# [Document extract]
....................

This feisty fish went airborne several times. Notice the frog pattern popper by its tail.

If you take a closer look at the photo, you can see the overgrown brush by the water’s edge. I began to think that the bass were sitting in the shade, waiting for an easy meal. So, I continued to work that stretch of water. After about 10 minutes or so, I found myself stripping my popper parallel to the edge when a massive explosion of water struck my fly. I set the hook hard and I knew right away it was a big fish. This bass dug down and took off for deeper water at first. It started pulling my kayak and then it doubled back toward the cover where it probably was initially hiding in wait for an easy meal. I tried to turn it but it dug down into a bunch of cover and my line had wrapped around the branches of a sunken tree limb. You know that sinking feeling when you know you’re about to lose a good fish? Well I had that feeling. I’m sure at that point I started talking to that fish, calling it a few names I won’t repeat here. That son-of-a-gun was a smart fish! I didn’t quite know how to approach this. If I tried to horse it out, it would surely break my tippet and the fish would be gone. So, I gave it some slack, thinking it might unwrap itself and head back out to open water. That didn’t work. My third idea was to reach my hand down and grab the limb and pull it up toward me. I thought I could land the limb and the fish. I started pulling the heavy branch up but the best I could do, was get the fish closer to me where I could see its size. I nearly tipped my kayak over a couple of times trying to pull the limb up while I kept tension on the fish. Finally, I worked my fingers down the tippet until I found the branch it was wrapped around and I was able to snap the branch. The fish took off…still hooked! By this time, one of the the people who lives on the lake had seen the commotion and he walked over to the water’s edge to see if I would land it. As long as I could keep it in open water, I felt like I had a chance. Finally, what seemed like forever (well maybe 5 minutes), I lipped the fish and brought it over the side of my kayak.

This was a very healthy fish.
It’s hard to get a perspective on just how big its mouth was. Here, you can see how this 1/0 popper looks tiny in its mouth.
This fish measured 20.5 inches.

I wish I had a scale with me. My last digital scale got soaked and it doesn’t work anymore. I would conservatively estimate that it was between 4 and a half to 5 pounds, but I’ll never know for sure. Maybe I’ll catch it again some day. By now, I thought I had found a pattern. I had caught three bass in a 50 yard stretch of water within a half hour of each other. I continued to work the same bank and 15 minutes later, I had caught another bass. This one wasn’t as big as the last one but it was a descent fish at around 14 inches.

....................

# [Study questions]
**A.** In the bass fishing account, how long did the big bass measure?
**B.** Copy word for word the stretch of the bass fishing account from "This fish measured" through "around 14 inches.".

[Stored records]
....................

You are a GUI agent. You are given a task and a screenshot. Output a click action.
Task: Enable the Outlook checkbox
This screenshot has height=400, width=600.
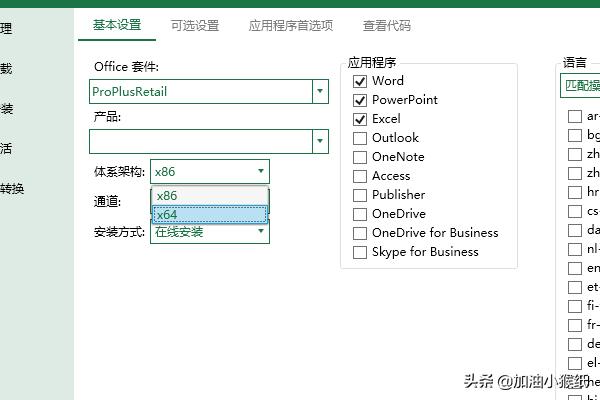360,138
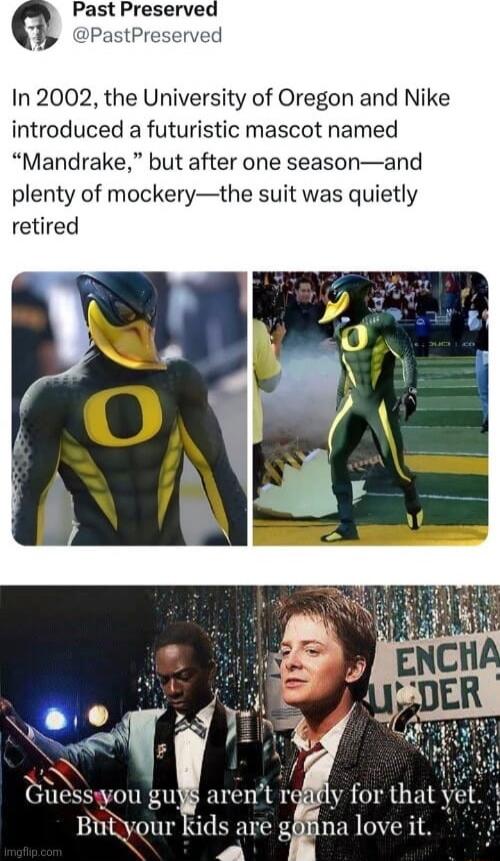The image size is (500, 861).
Task: Open the Past Preserved display name
Action: 145,9
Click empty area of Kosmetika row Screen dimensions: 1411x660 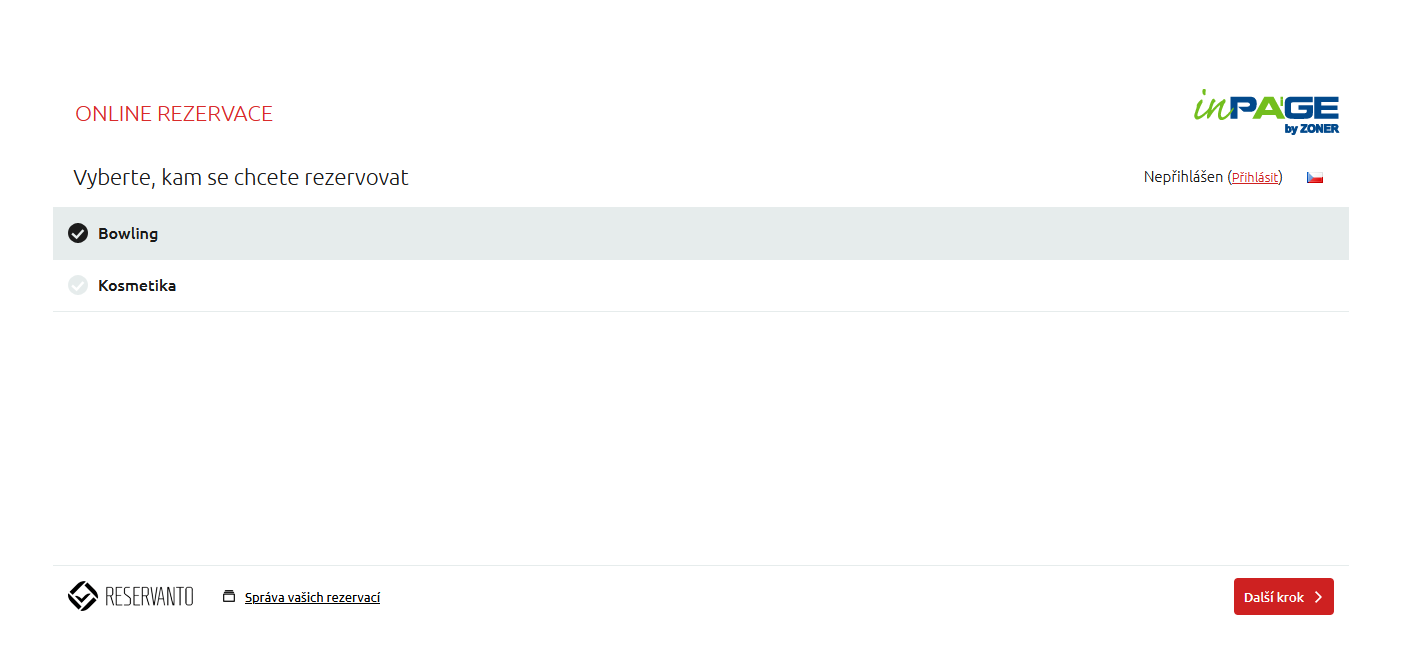point(700,285)
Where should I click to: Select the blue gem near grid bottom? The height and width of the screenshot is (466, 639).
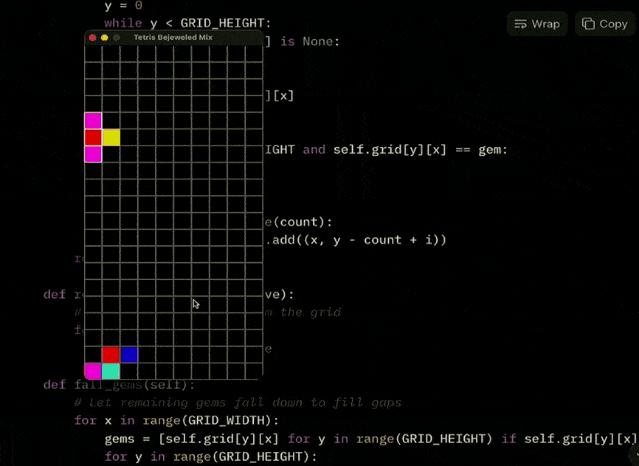click(130, 354)
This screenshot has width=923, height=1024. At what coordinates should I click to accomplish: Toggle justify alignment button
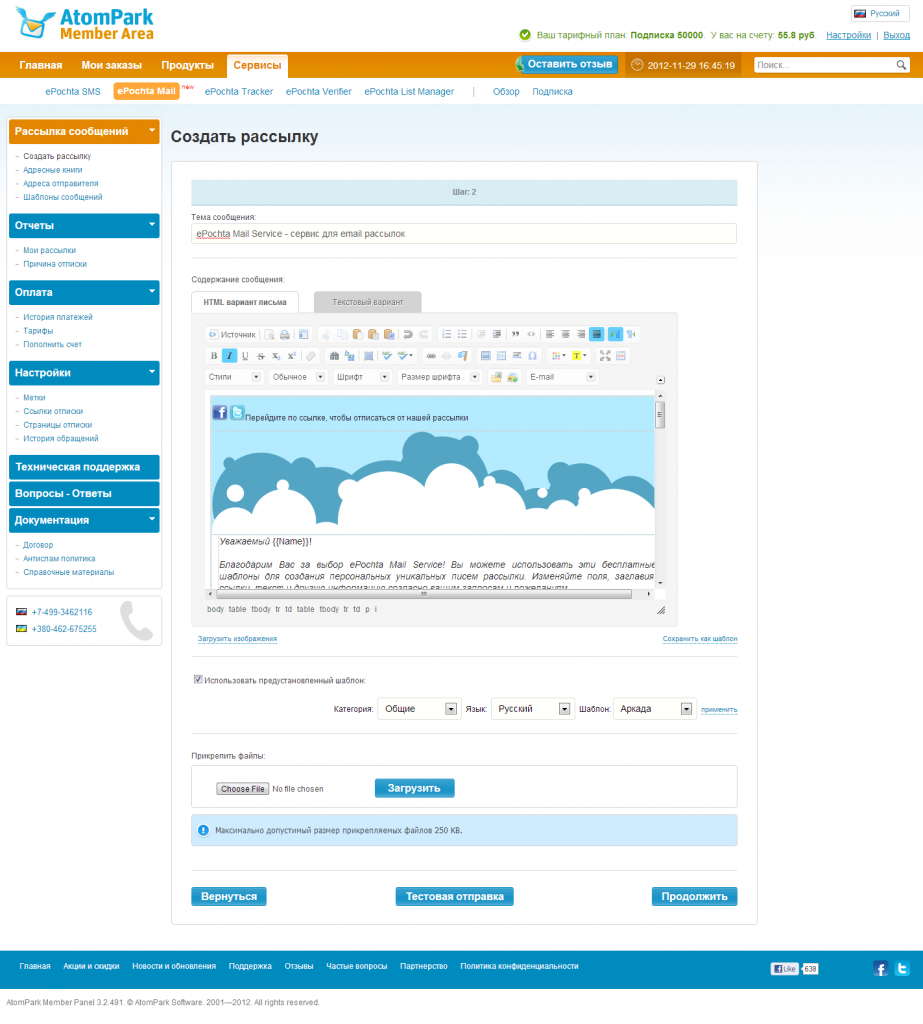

....................

# [Results by task]
**A.** 20.5 inches.

**B.**
This fish measured 20.5 inches.

I wish I had a scale with me. My last digital scale got soaked and it doesn’t work anymore. I would conservatively estimate that it was between 4 and a half to 5 pounds, but I’ll never know for sure. Maybe I’ll catch it again some day. By now, I thought I had found a pattern. I had caught three bass in a 50 yard stretch of water within a half hour of each other. I continued to work the same bank and 15 minutes later, I had caught another bass. This one wasn’t as big as the last one but it was a descent fish at around 14 inches.